No mês passado, o grupo Alimentação e Bebidas recuou 0,09%, contra uma queda de 0,14% em setembro. Apesar da diminuição do ritmo de deflação, produtos importantes como o leite pasteurizado, com baixa de 6,73%, e o feijão carioca, com recuo de 4,72%, tiveram quedas expressivas de preços em outubro.

" O leite está em período de safra, com aumento da oferta no mercado, não só por questões internas, mas também devido à autorização do governo para importação de países do Mercosul " , ressaltou Eulina Nunes dos Santos, coordenadora de índices de preços do Instituto Brasileiro de Geografia e Estatística (IBGE). " O que vemos em alimentação é uma série de produtos mais baratos. Vários refletem o dólar baixo, como os derivados de trigo: pão, macarrão e farinha de trigo " , acrescentou.

Na contramão do comportamento da maior parte dos alimentos, está o açúcar. Os preços do açúcar cristal e do açúcar refinado vêm sofrendo o impacto da quebra da safra de cana na Índia, o que reduziu a oferta mundial do produto. Em outubro, o açúcar cristal subiu 5,59%, contribuindo com 0,01 ponto percentual para a alta do IPCA de outubro. No ano, o produto já subiu 60,88%. Já o açúcar refinado avançou 9,56%, com 0,03 ponto percentual de contribuição para o IPCA de outubro e crescimento de 48,82% no ano.

De acordo com Eulina, a soma das contribuições do açúcar cristal e do açúcar refinado para o IPCA de 3,50% acumulado desde janeiro atinge 0,18 ponto percentual, equivalente a 5% do índice. Neste caso, os maiores impactos individuais são dos cursos formais, com 0,29 ponto percentual; refeição, com 0,27 ponto; empregado doméstico, com 0,27 ponto; cigarro, com 0,23 ponto; e ônibus urbano, com 0,20 ponto.
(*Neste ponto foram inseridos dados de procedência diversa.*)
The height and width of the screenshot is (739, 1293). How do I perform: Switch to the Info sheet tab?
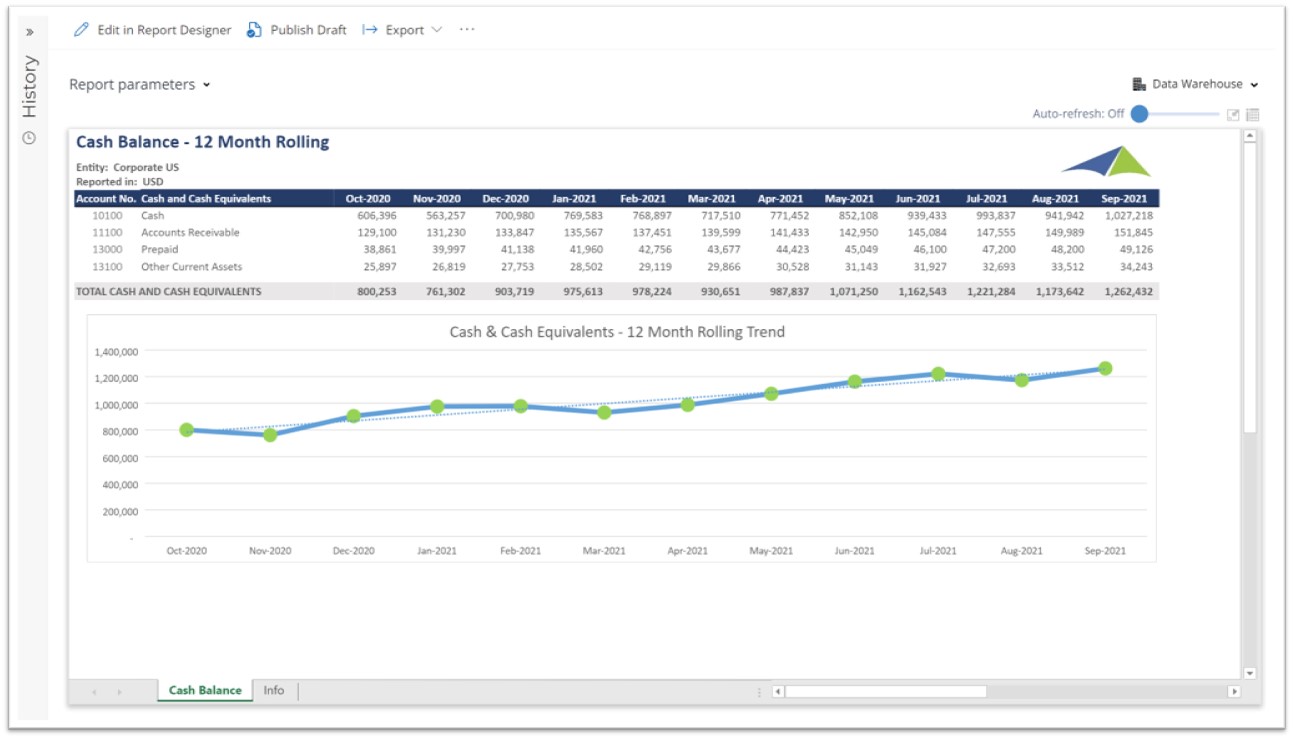274,690
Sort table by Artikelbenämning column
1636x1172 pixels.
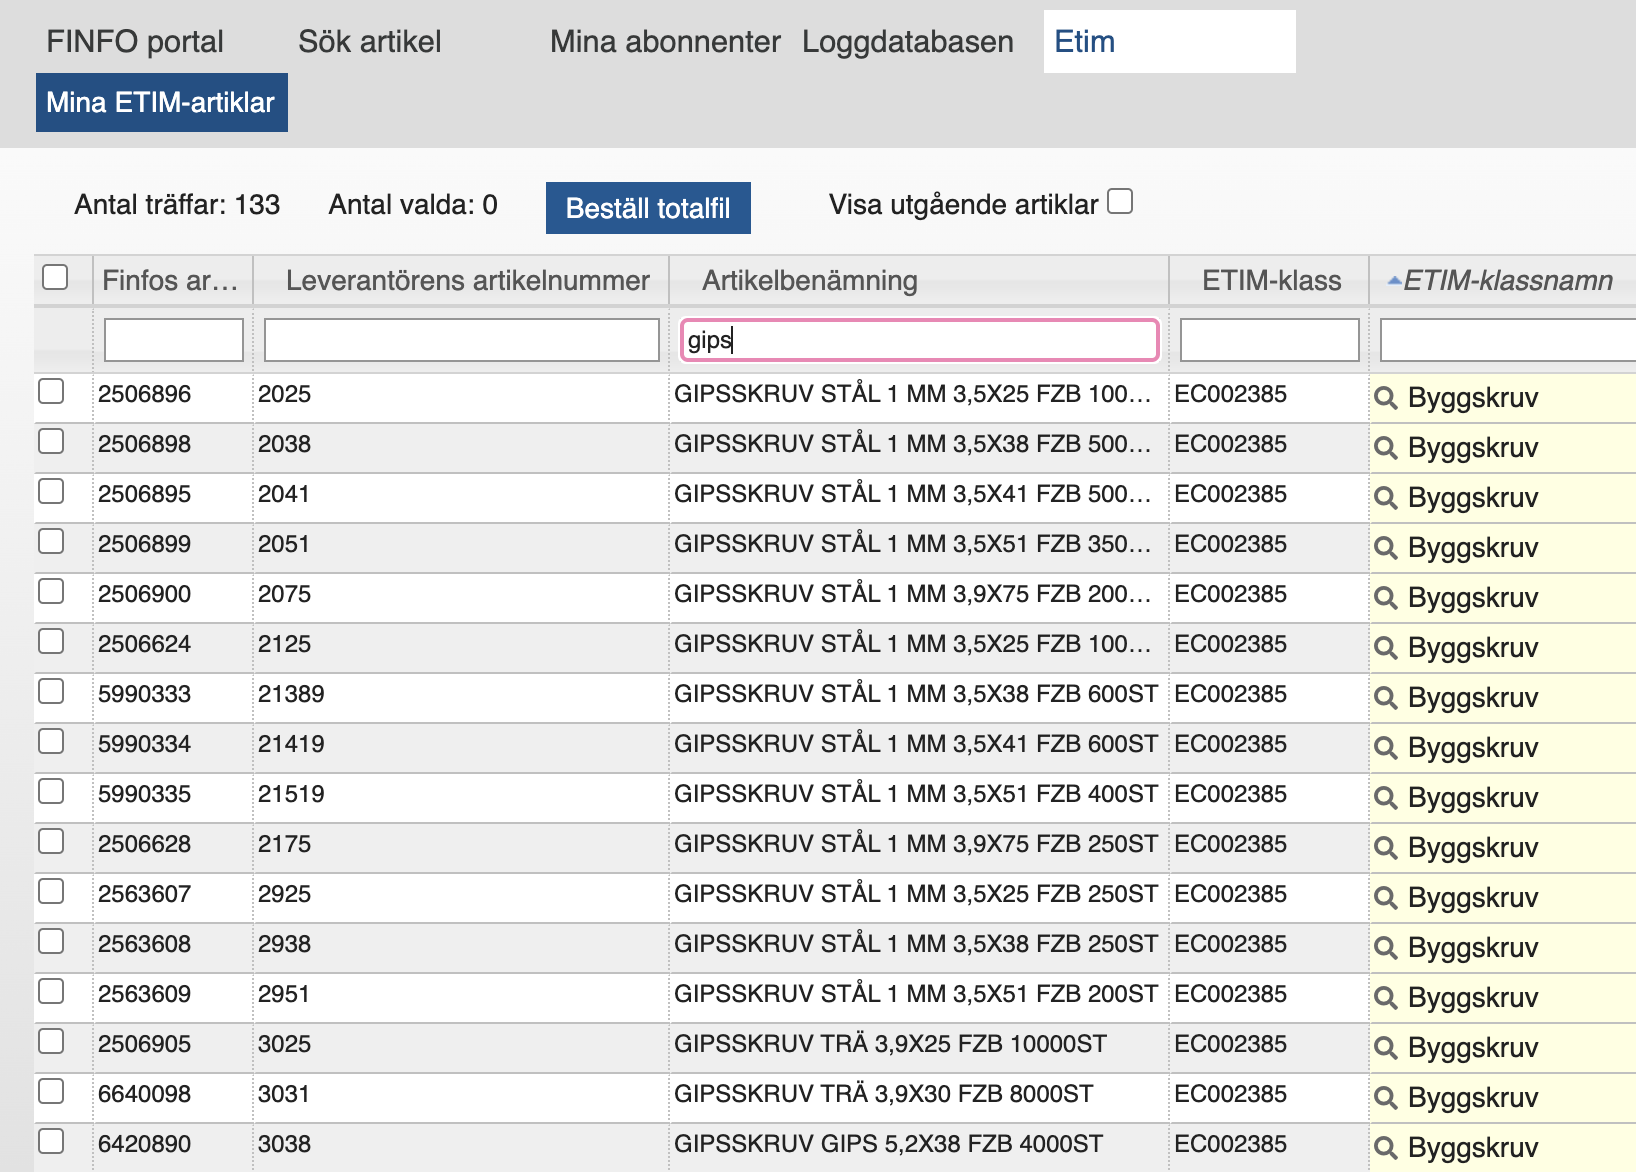tap(809, 281)
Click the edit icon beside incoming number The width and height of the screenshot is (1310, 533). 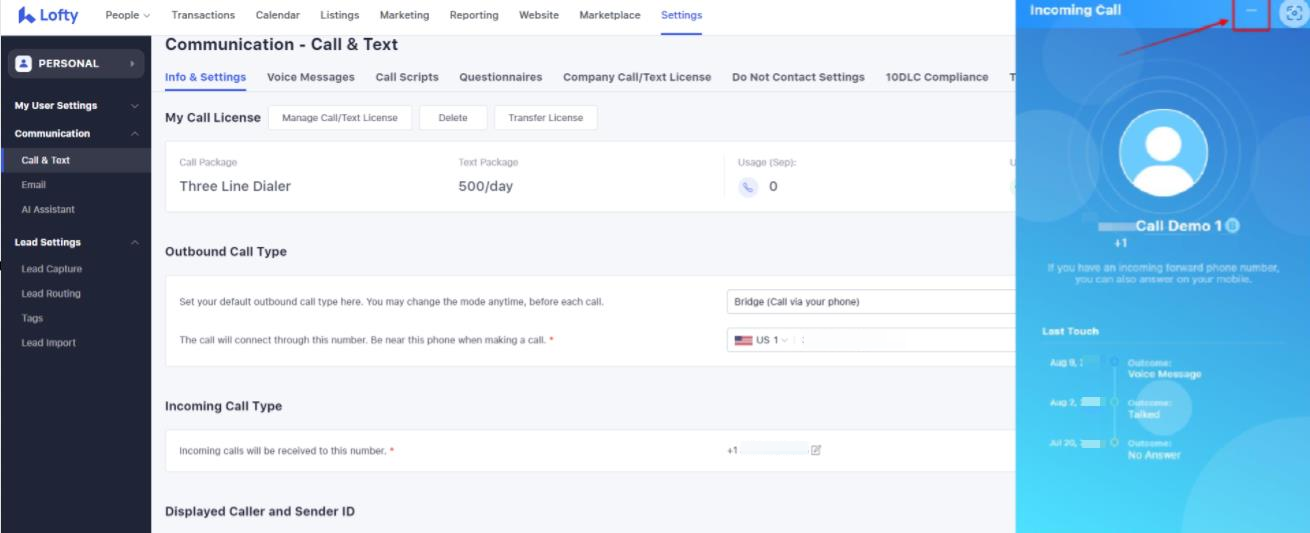tap(816, 450)
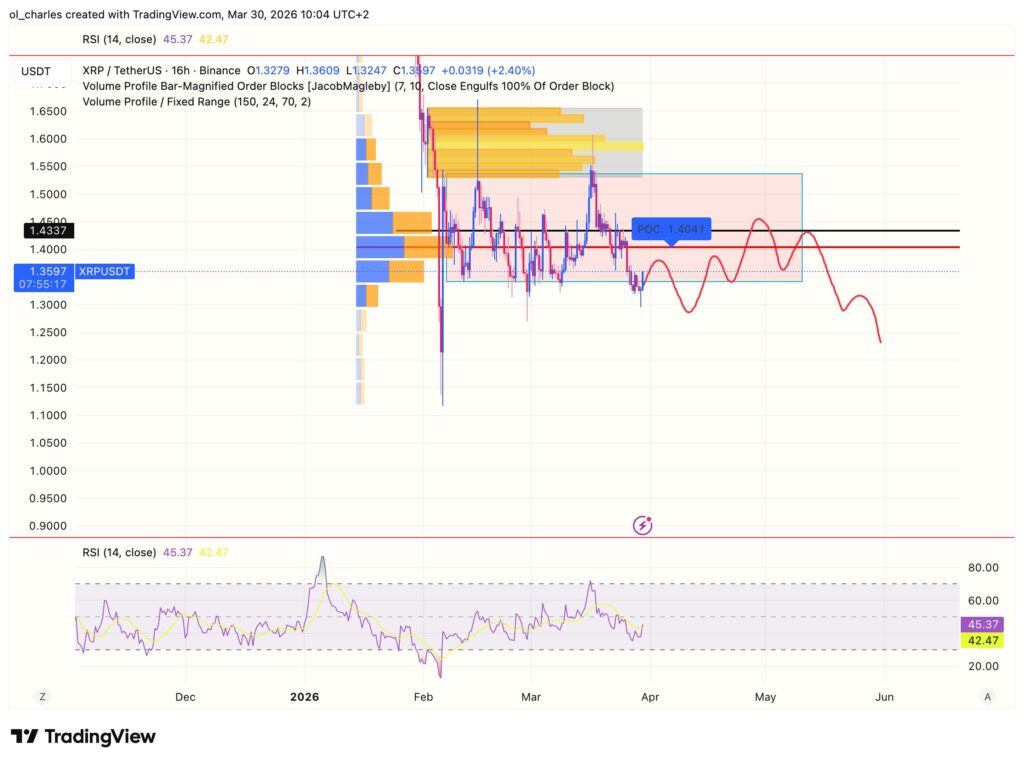Click the ol_charles author name
This screenshot has height=764, width=1024.
[x=32, y=14]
Eulina ressaltou que os alimentos contribuíram com 15% da alta de 3,50% do IPCA desde janeiro e acrescentou que, faltando dois meses para o fim do ano, não há no horizonte nenhuma pressão visível sobre os preços das commodities internacionais, exceção feita ao açúcar.

" Não deve ter nenhuma surpresa no que diz respeito aos alimentos " , disse Eulina.

Para novembro, são esperadas pressões do reajuste da telefonia celular de 4,5% que começou a ser aplicado em outubro. Segundo Eulina, o Rio de Janeiro já tem garantido para novembro o impacto do reajuste de 2,80% das tarifas de energia da Light, que começou a ser aplicado no dia 7 deste mês.